Our journalism data lab
The SMC Lab is our data lab. This is where SMC develops software and services for its own editorial office and for the journalism community.
In the SMC Lab we develop smart software in the form of scanning, scouting and reporting tools that are designed to facilitate the everyday work of SMC’s editors. Take the job of identifying experts or latching onto completely new topics and trends: algorithms taken from artificial intelligence are used, especially machine learning techniques and statistical methods for natural language processing and text mining.
In the SMC Lab, moreover, services for the wider data journalism community evolve.
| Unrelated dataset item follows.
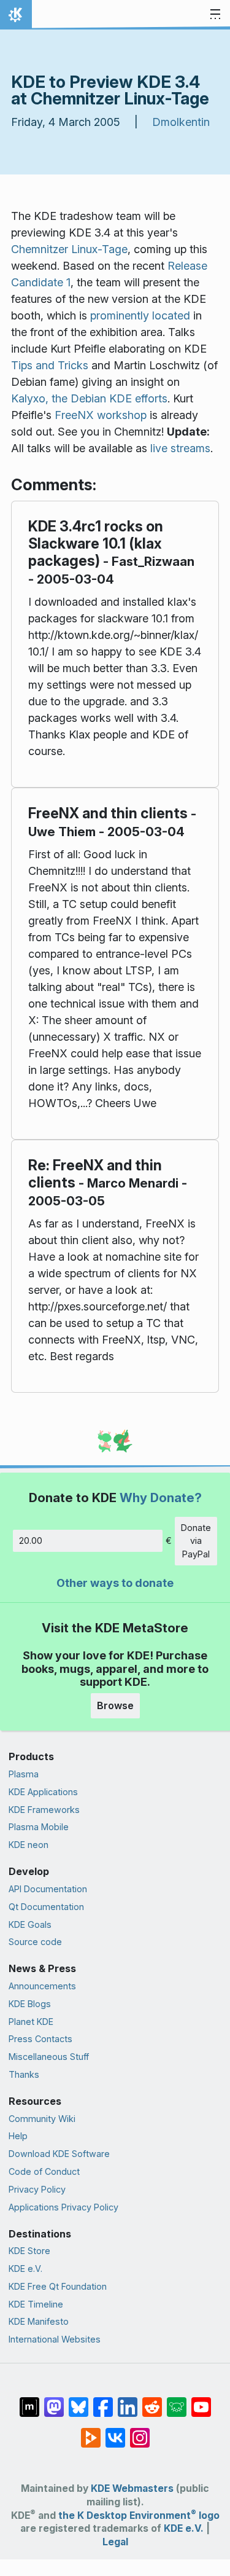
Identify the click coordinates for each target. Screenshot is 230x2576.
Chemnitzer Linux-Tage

By publishing filtered data sets and aggregated databases for general use as well as by providing web-based tools, the SMC Lab is set to become an important go-to point for evidence-based data journalism in Germany.
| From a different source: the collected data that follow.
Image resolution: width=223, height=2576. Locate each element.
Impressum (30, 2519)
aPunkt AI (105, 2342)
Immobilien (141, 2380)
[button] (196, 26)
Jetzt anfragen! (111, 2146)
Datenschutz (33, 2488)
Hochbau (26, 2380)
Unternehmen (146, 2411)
We also plan to actively engage with scientists, learned societies and institutuions that will be our "in-house methodologists", advising SMC on methods, statistics and ancillary sciences.
We value data: “Potential Analysis of Big Data Mining for Government Foresight and Science Communication”
- Funded by the Federal MInistry of Education and Research (Funding number 0150853)
- Duration: 01.08.2016 to 31.07.2017
- In cooperation with the Institut für Technologie und Arbeit e. V. (ITA) and the German Research Center for Artificial Intelligence (DFKI)
The study focuses on how IT-supported assistance systems for Big Data mining need to be designed so that they can best help the user to find and evaluate topics of relevance to the future in large volumes of data. For this purpose, usage scenarios for Big Data technologies in foresight and science communication are being developed, from which procedural, economic and technical requirements and potential can be derived. Existing assistance systems are being analysed and possible synergies between assistance systems for both purposes identified. The needs of research and development with regard to assistance systems for Big Data mining will complete the scope of the study on potential assessment and form the basis for tailored implementation projects.